An Alaska Airlines 737 touches down in Juneau in 2016. (Flickr photo/Gillfoto)

Alaska has upped the ante for travelers arriving from out of state — literally. As of August 11, non-resident arrivals must present proof of a negative covid test three days prior to entering the state, or pay $250 for a test when they step off the plane.

Note: In addition to the stricter testing requirement for non-resident travelers to Alaska — the new mandate requires ALL people who travel to fill out a declaration on arrival.


The new mandate spells the end of free testing at Alaskan airports for visitors to the state. Also gone are the option to test 5 days before arrival, or to skip testing altogether and self-quarantine for 14 days. The mandate applies to all non-residents, no matter how they enter the state.

Residents, however, can still get the free airport test, or opt for the two-week quarantine. The idea behind the mandate is to conserve testing resources for residents, and reverse the steady increase in community spread seen throughout the state this summer.

State epidemiologist Dr. Joe McLaughlin says Alaska’s infection and death rate remains low compared to other states.

“However, as everybody knows we went through a pretty big surge of cases over the last six weeks or so — certainly the last month — and that was very, very difficult for us to manage,” said McLaughlin.

McLaughlin says that contact tracing, in particular, was challenging during the summer surge. He spoke during a weekly video conference for the media with the top medical experts in the state (8-6-20). The new travel mandate was released during the session, along with other details about the state’s response to the pandemic.

McLaughlin said the demographics of the illness had changed since the spring.

“The main drivers of the case counts that we’re seeing right now is young adults, people in their twenties, thirties, and even forties,” said McLaughlin. “They’re really driving the epidemic right now.

In Sitka, a recent cluster of four cases involved a man in his forties, a woman in her twenties, and two teenage girls.

McLaughlin said there wasn’t any remaining doubt about the efficacy of masks in helping prevent the spread of the disease, and that the scientific literature was conclusive. Dr. Anne Zink, Alaska’s chief medical officer, added that everything we’ve been doing with hygiene, hand washing, social distancing, and masks remains critical to controlling the virus.
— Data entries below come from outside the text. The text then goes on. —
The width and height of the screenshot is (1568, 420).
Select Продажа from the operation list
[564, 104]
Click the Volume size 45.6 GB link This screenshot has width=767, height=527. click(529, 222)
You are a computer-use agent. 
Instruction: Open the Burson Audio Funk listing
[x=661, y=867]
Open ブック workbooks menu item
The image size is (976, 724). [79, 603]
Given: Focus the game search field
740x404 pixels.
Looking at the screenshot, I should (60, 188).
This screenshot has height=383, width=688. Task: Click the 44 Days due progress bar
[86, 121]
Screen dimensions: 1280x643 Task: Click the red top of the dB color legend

“I keep saying that this virus is a tiny little set of RNA molecules surrounded by a little fat structure that only lives if we let it, by going from person to person,” said Zink. “And so if we can just stay away from each other and do those things, we’re really in control of that.”

Zink said it was the job of the Department of Health and Social Services to follow the data, the science, and the available information, and present it “in the most transparent way that we can.” She suggested that mandates alone would not stop COVID-19. 

“Travel restrictions, mandates, requests, requirements — all those things,” Zink said. “Bottom line, the virus does not care if it was mandated that you wore the mask or not, it cares that it can’t get to the next person.”

She added that “the more we can do as individual Alaskans to stand up and minimize the spread from one person to another, we are in control of this virus, and it’s not in control of us.”